▸ SHORT PROBLEM 1:
Answer these from the kernel mailing-list reply below:
(a) In the snapshot, what is the value of root's sum_weight?
(b) In the snapshot, which group's entity is on_rq on root?
(c) What value does Peter's upper-bound expression come to with HZ=1000?

________________________

Hi Prateek, Hi Peter,

On Wed, 29 Apr 2026, K Prateek Nayak wrote:
> ... the worst case right side would be:
>     57671680000000 * load /* load = ((1 << 28) + 2) */
> and yes that goes beyond 64-bits at 15481123719086080000000.
> ...
>   cfs_rq[0]:/
>     .sum_w_vruntime : 109061637539400 (46 bits)
>     .sum_weight     : 14
>     .sum_shift      : 0
> ...
> without any splat so I'm not sure if there is something that prevents
> a possible crash since a weight of 104857600 should have definitely
> made that entity_key() overflow.

Thanks for running this.

On root's sum_weight being 14 despite cg1 having se->load.weight =
104857600: sum_weight is incremented by __enqueue_entity() only for
entities currently on_rq on this cfs_rq.  In your snapshot only cg0
(weight 14) is on_rq on root; cg1's group_se is not, so it does not
contribute to root's sum_weight -- even though its se->load.weight
is 104857600.

If a workload kept both group_ses on_rq on root simultaneously,
root's sum_weight would be 14 + 104857600.  I have not constructed
a workload that reliably holds both on_rq long enough to observe a
sum_shift bump; that is outside what I can test in my current
environment.

On the upper-bound analysis, I re-checked both of your derivations:

  - Peter's (slice + TICK_NSEC) * NICE_0_LOAD * NICE_0_LOAD * 100
    evaluates to ~1.87e20 with HZ=1000 and the 64-bit NICE_0_LOAD
    shift of 20, using 100 * NICE_0_LOAD as the heavy-side sum_weight.

________________________

▸ SHORT PROBLEM 2:
Reproduce the part of the entries that begins with the line containing "Task: Click the Shipping edit pencil icon" and continues through the end of the entries, both ends included.

________________________

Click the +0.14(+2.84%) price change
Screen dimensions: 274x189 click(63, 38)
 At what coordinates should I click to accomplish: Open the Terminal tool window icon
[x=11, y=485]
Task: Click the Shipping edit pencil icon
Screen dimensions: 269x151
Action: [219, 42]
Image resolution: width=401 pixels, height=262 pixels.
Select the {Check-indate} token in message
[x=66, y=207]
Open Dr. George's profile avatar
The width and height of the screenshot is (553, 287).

________________________

▸ CORRECT ANSWER 1:
(a) 14
(b) cg0
(c) About 1.87e20

▸ CORRECT ANSWER 2:
Task: Click the Shipping edit pencil icon
Screen dimensions: 269x151
Action: [219, 42]
Image resolution: width=401 pixels, height=262 pixels.
Select the {Check-indate} token in message
[x=66, y=207]
Open Dr. George's profile avatar
The width and height of the screenshot is (553, 287).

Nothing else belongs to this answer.